The Corner

Re: Peggy Noonan

I don’t think that either of Peggy Noonan’s two explanations today for the president’s behavior on immigration is entirely satisfactory: neither:

“Is it possible our flinty president is so committed to protecting the Republican Party from losing, forever, the Hispanic vote, that he’s decided to take a blurred and unsatisfying stand on immigration, and sacrifice all personal popularity, in order to keep the party of the future electorally competitive with a growing ethnic group?”

nor:

“The other possibility is that the administration’s slow and ambivalent action is the result of being lost in some geopolitical-globalist abstract-athon that has left them puffed with the rightness of their superior knowledge, sure in their membership in a higher brotherhood, and looking down on the low concerns of normal Americans living in America.”

Both probably have a grain of truth to them, but I get asked this question all the time and the conclusion I’ve come to is this: The president is morally and emotionally opposed to immigration enforcement, especially on the Mexican border. He sees it as uncompassionate and un-Christian, at best a necessary evil that must be entered into with the greatest reluctance and abandoned as soon as is practical. And this is especially true with regard to Mexico because he sees it as a “cousin” nation, like Britain or Israel, and thus enforcing immigration laws against Mexicans is even worse than doing so against Chinese or Pakistanis.

I don’t say this to hurl epithets — President Bush is a conviction politician and sincerely believes this, which is why he sticks to his anti-enforcement guns despite potentially catastrophic political damage. This is unlike President Clinton, who was actually better on immigration in many ways precisely because he was (is) completely amoral and willing to embrace almost any position.

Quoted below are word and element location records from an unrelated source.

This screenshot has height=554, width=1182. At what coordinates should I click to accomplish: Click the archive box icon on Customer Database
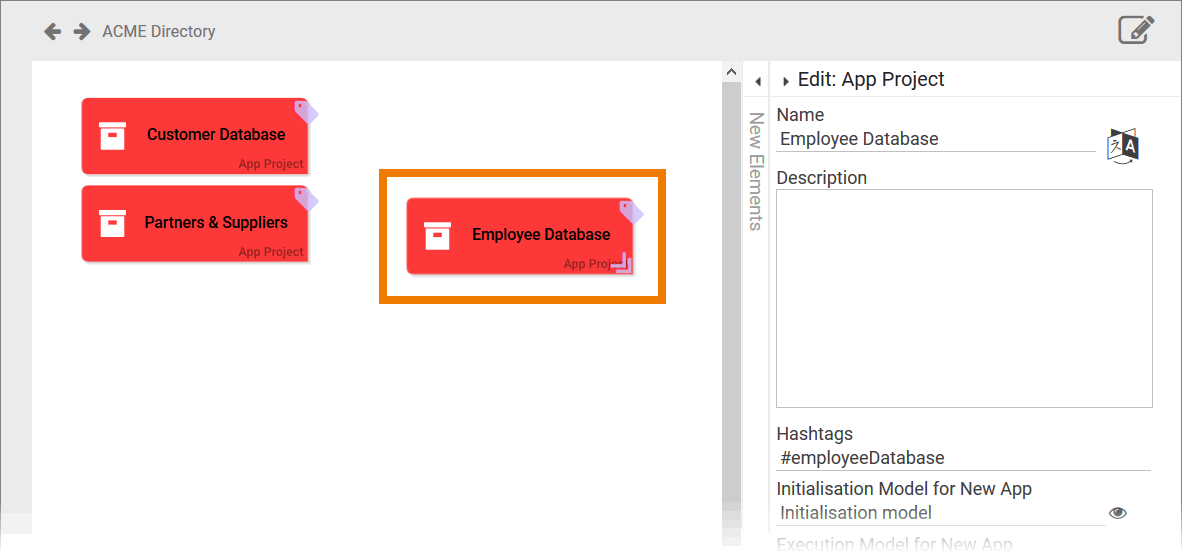[113, 136]
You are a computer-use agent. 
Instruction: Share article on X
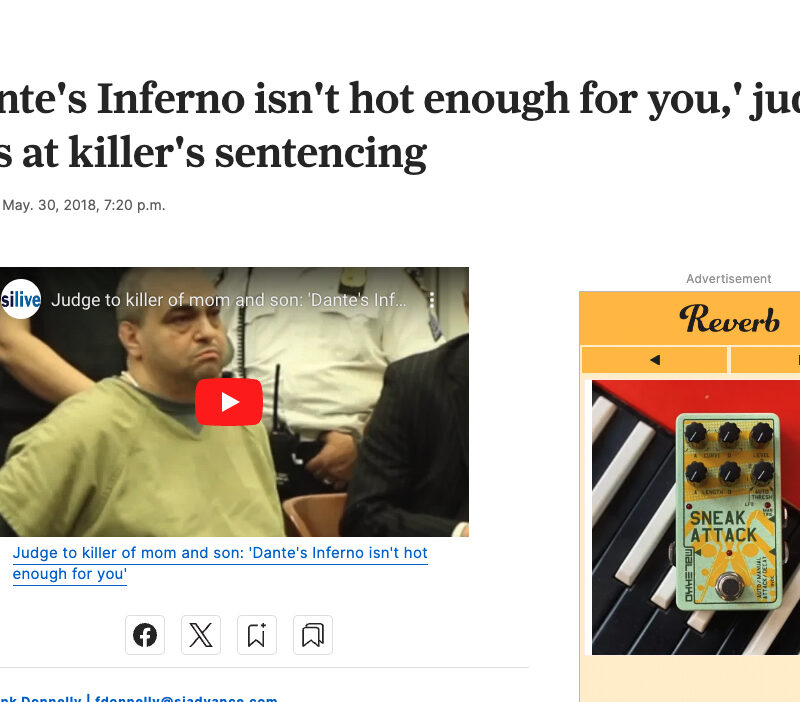201,635
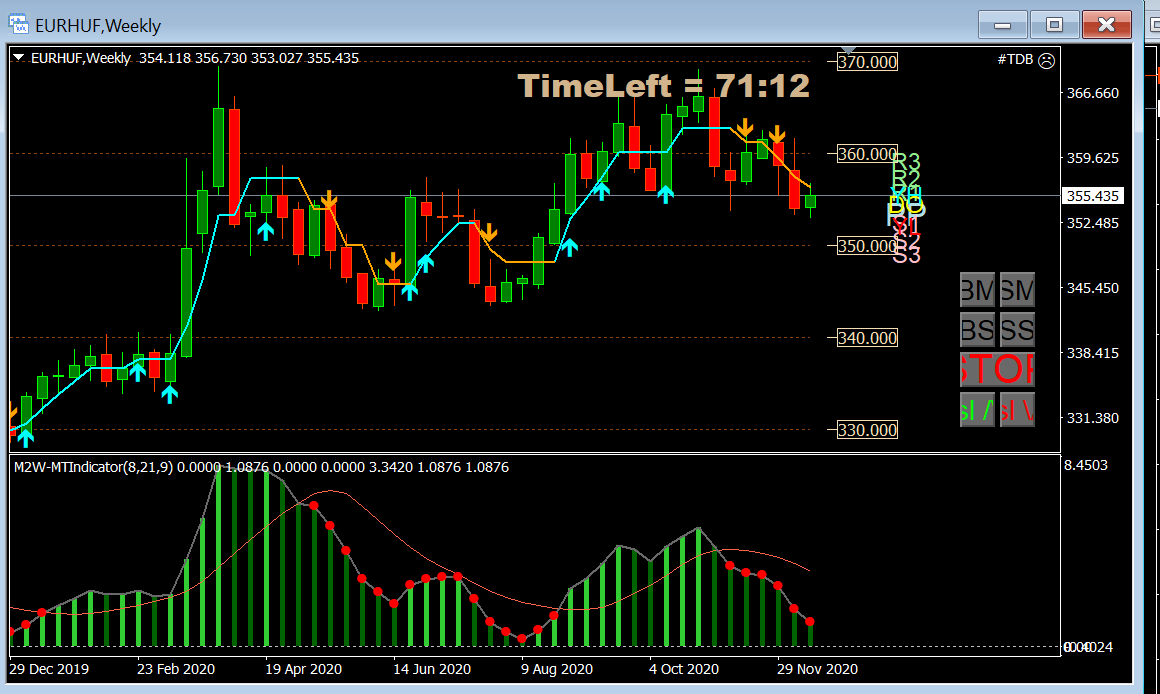Click the red sl button
1160x694 pixels.
(x=1017, y=408)
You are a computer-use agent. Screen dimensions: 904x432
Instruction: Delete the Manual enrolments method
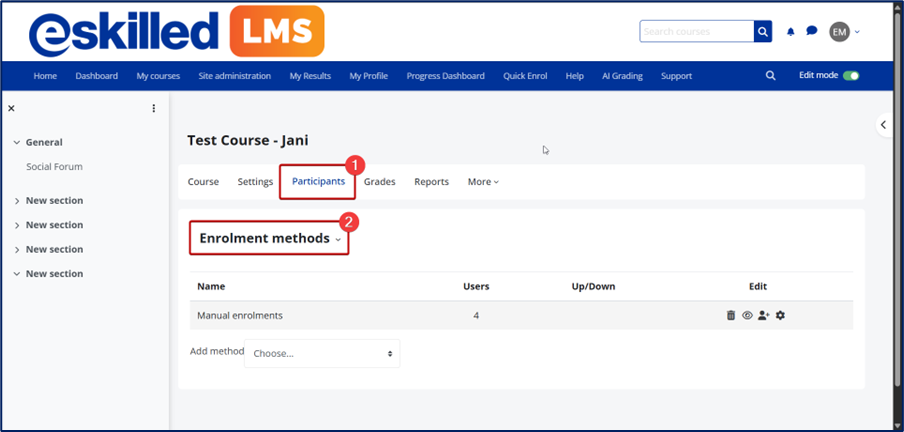click(x=731, y=316)
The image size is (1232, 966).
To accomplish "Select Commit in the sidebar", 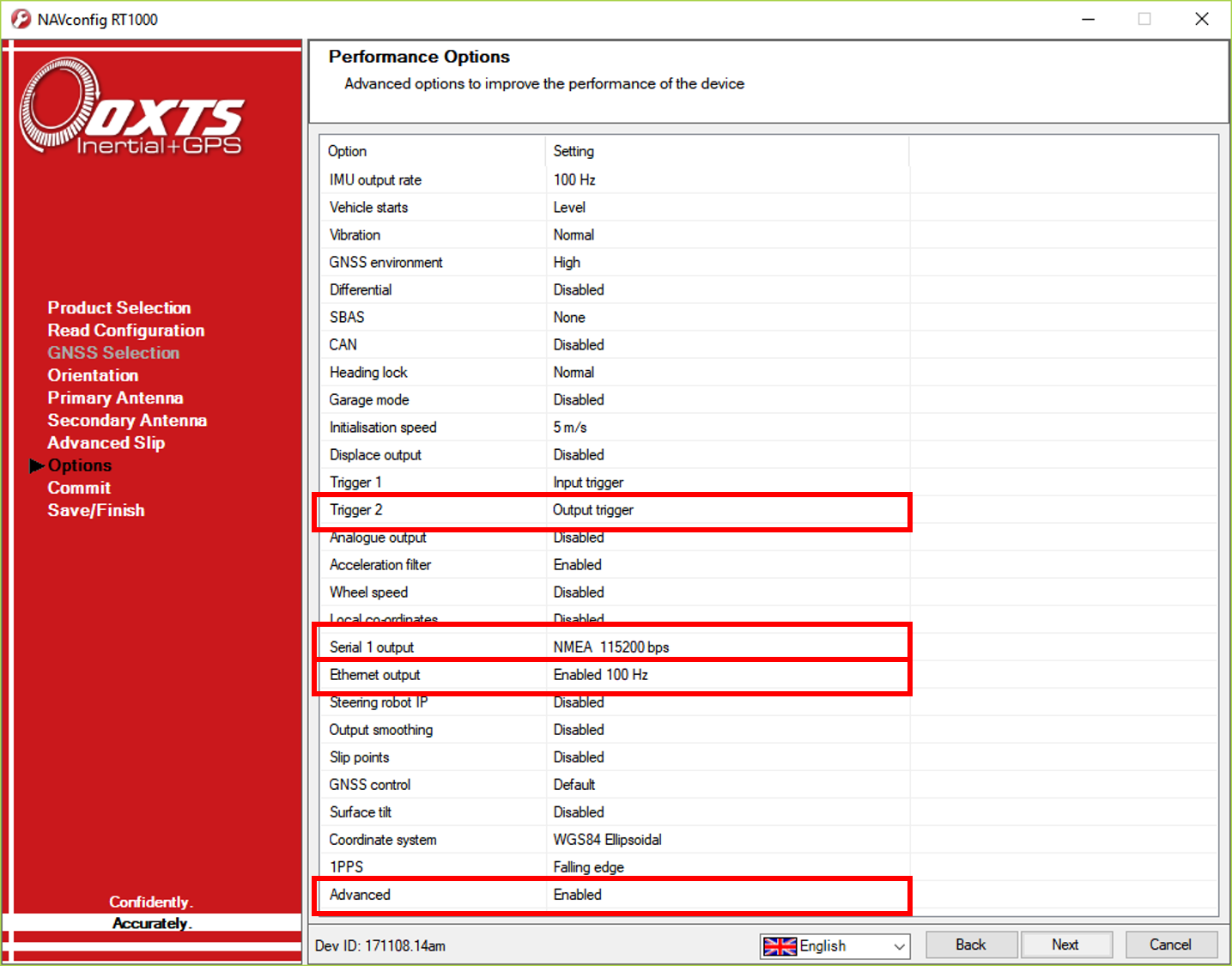I will tap(79, 487).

The political implication is that the House Republicans need to understand that there is no difference to be split with the president on immigration. They must oppose him categorically on the issue and become, in effect, the loyal opposition on immigration. So the best tack for the House would be to wait for the Senate to pass the amnesty bill (if, in fact, that happens), and then refuse to go to conference and repass the original Sensenbrenner bill (after massaging the two provisions that have gotten the most negative attention — downgrade the felony of illegal presence to a misdemeanor and put in a (totally unnecessary) exception for nuns serving illegals at soup kitchens). Putting as much distance as possible between themselves and president on immigration is probably the only way the House Republicans can keep their majority.